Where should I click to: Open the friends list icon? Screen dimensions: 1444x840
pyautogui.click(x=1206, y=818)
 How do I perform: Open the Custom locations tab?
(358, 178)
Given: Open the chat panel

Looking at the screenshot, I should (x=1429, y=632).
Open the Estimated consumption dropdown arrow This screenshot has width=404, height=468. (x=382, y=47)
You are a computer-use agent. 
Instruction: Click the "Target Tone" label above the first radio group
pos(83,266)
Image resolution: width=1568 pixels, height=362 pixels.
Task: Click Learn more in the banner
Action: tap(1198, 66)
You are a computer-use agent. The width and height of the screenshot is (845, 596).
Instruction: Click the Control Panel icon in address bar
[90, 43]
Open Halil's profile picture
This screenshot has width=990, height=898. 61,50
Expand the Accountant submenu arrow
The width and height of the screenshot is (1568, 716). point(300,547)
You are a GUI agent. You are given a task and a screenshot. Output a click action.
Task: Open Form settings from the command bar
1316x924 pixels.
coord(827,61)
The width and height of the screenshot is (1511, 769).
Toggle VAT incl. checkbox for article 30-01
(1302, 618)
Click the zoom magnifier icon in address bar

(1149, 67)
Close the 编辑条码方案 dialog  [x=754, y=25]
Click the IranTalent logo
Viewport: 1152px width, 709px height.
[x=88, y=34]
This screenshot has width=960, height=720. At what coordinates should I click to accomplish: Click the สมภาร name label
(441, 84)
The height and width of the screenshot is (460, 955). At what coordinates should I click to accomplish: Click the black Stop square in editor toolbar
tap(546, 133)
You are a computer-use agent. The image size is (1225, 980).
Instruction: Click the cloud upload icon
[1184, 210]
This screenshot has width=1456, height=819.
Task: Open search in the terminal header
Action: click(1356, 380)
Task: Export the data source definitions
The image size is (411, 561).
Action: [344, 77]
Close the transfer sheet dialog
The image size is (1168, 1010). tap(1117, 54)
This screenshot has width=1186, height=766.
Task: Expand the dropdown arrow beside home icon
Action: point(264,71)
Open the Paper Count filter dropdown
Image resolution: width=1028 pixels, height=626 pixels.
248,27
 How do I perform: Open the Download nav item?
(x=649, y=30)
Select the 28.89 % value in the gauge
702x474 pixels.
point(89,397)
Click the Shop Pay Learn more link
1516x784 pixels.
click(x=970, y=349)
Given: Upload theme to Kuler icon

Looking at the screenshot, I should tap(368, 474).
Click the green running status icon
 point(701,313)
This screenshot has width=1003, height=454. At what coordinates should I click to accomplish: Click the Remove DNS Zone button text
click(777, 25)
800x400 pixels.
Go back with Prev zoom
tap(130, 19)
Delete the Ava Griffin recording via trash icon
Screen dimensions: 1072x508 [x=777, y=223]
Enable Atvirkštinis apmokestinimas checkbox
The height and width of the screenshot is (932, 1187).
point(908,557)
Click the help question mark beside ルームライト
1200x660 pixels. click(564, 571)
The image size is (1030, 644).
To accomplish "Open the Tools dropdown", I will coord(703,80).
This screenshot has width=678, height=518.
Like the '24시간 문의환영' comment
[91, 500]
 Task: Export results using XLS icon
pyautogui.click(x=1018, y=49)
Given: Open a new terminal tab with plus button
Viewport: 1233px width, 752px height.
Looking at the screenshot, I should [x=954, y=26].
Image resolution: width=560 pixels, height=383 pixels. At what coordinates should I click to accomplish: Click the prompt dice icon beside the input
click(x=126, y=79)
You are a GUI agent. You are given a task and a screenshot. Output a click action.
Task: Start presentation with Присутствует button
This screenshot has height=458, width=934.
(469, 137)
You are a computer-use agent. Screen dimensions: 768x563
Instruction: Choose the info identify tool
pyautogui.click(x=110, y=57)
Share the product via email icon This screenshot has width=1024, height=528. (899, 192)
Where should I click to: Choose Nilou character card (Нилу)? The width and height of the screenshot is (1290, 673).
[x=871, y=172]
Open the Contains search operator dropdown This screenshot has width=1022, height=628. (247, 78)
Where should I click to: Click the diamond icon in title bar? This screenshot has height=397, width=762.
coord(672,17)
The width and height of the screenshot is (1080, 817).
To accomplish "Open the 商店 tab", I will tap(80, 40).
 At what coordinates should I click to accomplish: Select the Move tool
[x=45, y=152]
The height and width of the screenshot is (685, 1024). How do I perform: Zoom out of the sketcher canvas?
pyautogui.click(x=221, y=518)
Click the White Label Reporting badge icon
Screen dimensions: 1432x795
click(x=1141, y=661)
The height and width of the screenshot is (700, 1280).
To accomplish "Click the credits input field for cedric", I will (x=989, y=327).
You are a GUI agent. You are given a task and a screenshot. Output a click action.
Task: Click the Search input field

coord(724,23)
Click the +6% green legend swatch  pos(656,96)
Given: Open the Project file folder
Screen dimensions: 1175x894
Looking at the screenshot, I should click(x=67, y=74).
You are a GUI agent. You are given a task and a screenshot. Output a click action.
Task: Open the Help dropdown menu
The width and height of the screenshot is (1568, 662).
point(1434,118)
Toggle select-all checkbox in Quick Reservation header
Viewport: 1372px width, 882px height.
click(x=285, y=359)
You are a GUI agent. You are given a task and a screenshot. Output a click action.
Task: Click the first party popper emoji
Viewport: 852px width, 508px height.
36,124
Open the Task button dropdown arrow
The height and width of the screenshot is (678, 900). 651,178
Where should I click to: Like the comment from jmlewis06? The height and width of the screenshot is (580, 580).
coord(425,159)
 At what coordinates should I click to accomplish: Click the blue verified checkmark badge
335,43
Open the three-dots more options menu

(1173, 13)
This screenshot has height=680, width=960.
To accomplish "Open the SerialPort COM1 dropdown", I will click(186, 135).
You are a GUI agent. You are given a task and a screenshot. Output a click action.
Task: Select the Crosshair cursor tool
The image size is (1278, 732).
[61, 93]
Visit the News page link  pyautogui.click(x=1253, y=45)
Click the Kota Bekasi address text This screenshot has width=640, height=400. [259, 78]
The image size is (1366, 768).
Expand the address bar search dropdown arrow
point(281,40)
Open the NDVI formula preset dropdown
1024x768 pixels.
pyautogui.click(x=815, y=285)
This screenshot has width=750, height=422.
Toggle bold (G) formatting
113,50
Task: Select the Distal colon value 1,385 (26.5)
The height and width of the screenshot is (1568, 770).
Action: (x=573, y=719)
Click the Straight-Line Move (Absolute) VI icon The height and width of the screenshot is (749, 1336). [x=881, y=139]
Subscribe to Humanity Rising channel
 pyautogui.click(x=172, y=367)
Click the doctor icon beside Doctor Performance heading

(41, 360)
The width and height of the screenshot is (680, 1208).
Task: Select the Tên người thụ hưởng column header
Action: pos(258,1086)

The problem | What this exercise calls for is a precise transcription of the material above.

Solved problem |
Where should I click to: Open the friends list icon? Screen dimensions: 1444x840
pyautogui.click(x=1206, y=818)
 How do I perform: Open the Custom locations tab?
(358, 178)
Given: Open the chat panel

Looking at the screenshot, I should (x=1429, y=632).
Open the Estimated consumption dropdown arrow This screenshot has width=404, height=468. (x=382, y=47)
You are a computer-use agent. 
Instruction: Click the "Target Tone" label above the first radio group
pos(83,266)
Image resolution: width=1568 pixels, height=362 pixels.
Task: Click Learn more in the banner
Action: tap(1198, 66)
You are a computer-use agent. The width and height of the screenshot is (845, 596).
Instruction: Click the Control Panel icon in address bar
[90, 43]
Open Halil's profile picture
This screenshot has width=990, height=898. 61,50
Expand the Accountant submenu arrow
The width and height of the screenshot is (1568, 716). point(300,547)
You are a GUI agent. You are given a task and a screenshot. Output a click action.
Task: Open Form settings from the command bar
1316x924 pixels.
coord(827,61)
The width and height of the screenshot is (1511, 769).
Toggle VAT incl. checkbox for article 30-01
(1302, 618)
Click the zoom magnifier icon in address bar

(1149, 67)
Close the 编辑条码方案 dialog  [x=754, y=25]
Click the IranTalent logo
Viewport: 1152px width, 709px height.
[x=88, y=34]
This screenshot has width=960, height=720. At what coordinates should I click to accomplish: Click the สมภาร name label
(441, 84)
The height and width of the screenshot is (460, 955). At what coordinates should I click to accomplish: Click the black Stop square in editor toolbar
tap(546, 133)
You are a computer-use agent. The image size is (1225, 980).
Instruction: Click the cloud upload icon
[1184, 210]
This screenshot has width=1456, height=819.
Task: Open search in the terminal header
Action: click(1356, 380)
Task: Export the data source definitions
The image size is (411, 561).
Action: [344, 77]
Close the transfer sheet dialog
The image size is (1168, 1010). tap(1117, 54)
This screenshot has width=1186, height=766.
Task: Expand the dropdown arrow beside home icon
Action: point(264,71)
Open the Paper Count filter dropdown
Image resolution: width=1028 pixels, height=626 pixels.
248,27
 How do I perform: Open the Download nav item?
(x=649, y=30)
Select the 28.89 % value in the gauge
702x474 pixels.
point(89,397)
Click the Shop Pay Learn more link
1516x784 pixels.
click(x=970, y=349)
Given: Upload theme to Kuler icon

Looking at the screenshot, I should tap(368, 474).
Click the green running status icon
 point(701,313)
This screenshot has width=1003, height=454. At what coordinates should I click to accomplish: Click the Remove DNS Zone button text
click(777, 25)
800x400 pixels.
Go back with Prev zoom
tap(130, 19)
Delete the Ava Griffin recording via trash icon
Screen dimensions: 1072x508 [x=777, y=223]
Enable Atvirkštinis apmokestinimas checkbox
The height and width of the screenshot is (932, 1187).
point(908,557)
Click the help question mark beside ルームライト
1200x660 pixels. click(564, 571)
The image size is (1030, 644).
To accomplish "Open the Tools dropdown", I will coord(703,80).
This screenshot has width=678, height=518.
Like the '24시간 문의환영' comment
[91, 500]
 Task: Export results using XLS icon
pyautogui.click(x=1018, y=49)
Given: Open a new terminal tab with plus button
Viewport: 1233px width, 752px height.
Looking at the screenshot, I should [x=954, y=26].
Image resolution: width=560 pixels, height=383 pixels. At what coordinates should I click to accomplish: Click the prompt dice icon beside the input
click(x=126, y=79)
You are a GUI agent. You are given a task and a screenshot. Output a click action.
Task: Start presentation with Присутствует button
This screenshot has height=458, width=934.
(469, 137)
You are a computer-use agent. Screen dimensions: 768x563
Instruction: Choose the info identify tool
pyautogui.click(x=110, y=57)
Share the product via email icon This screenshot has width=1024, height=528. (899, 192)
Where should I click to: Choose Nilou character card (Нилу)? The width and height of the screenshot is (1290, 673).
[x=871, y=172]
Open the Contains search operator dropdown This screenshot has width=1022, height=628. (247, 78)
Where should I click to: Click the diamond icon in title bar? This screenshot has height=397, width=762.
coord(672,17)
The width and height of the screenshot is (1080, 817).
To accomplish "Open the 商店 tab", I will tap(80, 40).
 At what coordinates should I click to accomplish: Select the Move tool
[x=45, y=152]
The height and width of the screenshot is (685, 1024). How do I perform: Zoom out of the sketcher canvas?
pyautogui.click(x=221, y=518)
Click the White Label Reporting badge icon
Screen dimensions: 1432x795
click(x=1141, y=661)
The height and width of the screenshot is (700, 1280).
To accomplish "Click the credits input field for cedric", I will (x=989, y=327).
You are a GUI agent. You are given a task and a screenshot. Output a click action.
Task: Click the Search input field

coord(724,23)
Click the +6% green legend swatch  pos(656,96)
Given: Open the Project file folder
Screen dimensions: 1175x894
Looking at the screenshot, I should click(x=67, y=74).
You are a GUI agent. You are given a task and a screenshot. Output a click action.
Task: Open the Help dropdown menu
The width and height of the screenshot is (1568, 662).
point(1434,118)
Toggle select-all checkbox in Quick Reservation header
Viewport: 1372px width, 882px height.
click(x=285, y=359)
You are a GUI agent. You are given a task and a screenshot. Output a click action.
Task: Click the first party popper emoji
Viewport: 852px width, 508px height.
36,124
Open the Task button dropdown arrow
The height and width of the screenshot is (678, 900). 651,178
Where should I click to: Like the comment from jmlewis06? The height and width of the screenshot is (580, 580).
coord(425,159)
 At what coordinates should I click to accomplish: Click the blue verified checkmark badge
335,43
Open the three-dots more options menu

(1173, 13)
This screenshot has height=680, width=960.
To accomplish "Open the SerialPort COM1 dropdown", I will click(186, 135).
You are a GUI agent. You are given a task and a screenshot. Output a click action.
Task: Select the Crosshair cursor tool
The image size is (1278, 732).
[61, 93]
Visit the News page link  pyautogui.click(x=1253, y=45)
Click the Kota Bekasi address text This screenshot has width=640, height=400. [259, 78]
The image size is (1366, 768).
Expand the address bar search dropdown arrow
point(281,40)
Open the NDVI formula preset dropdown
1024x768 pixels.
pyautogui.click(x=815, y=285)
This screenshot has width=750, height=422.
Toggle bold (G) formatting
113,50
Task: Select the Distal colon value 1,385 (26.5)
The height and width of the screenshot is (1568, 770).
Action: (x=573, y=719)
Click the Straight-Line Move (Absolute) VI icon The height and width of the screenshot is (749, 1336). [x=881, y=139]
Subscribe to Humanity Rising channel
 pyautogui.click(x=172, y=367)
Click the doctor icon beside Doctor Performance heading

(41, 360)
The width and height of the screenshot is (680, 1208).
Task: Select the Tên người thụ hưởng column header
Action: pos(258,1086)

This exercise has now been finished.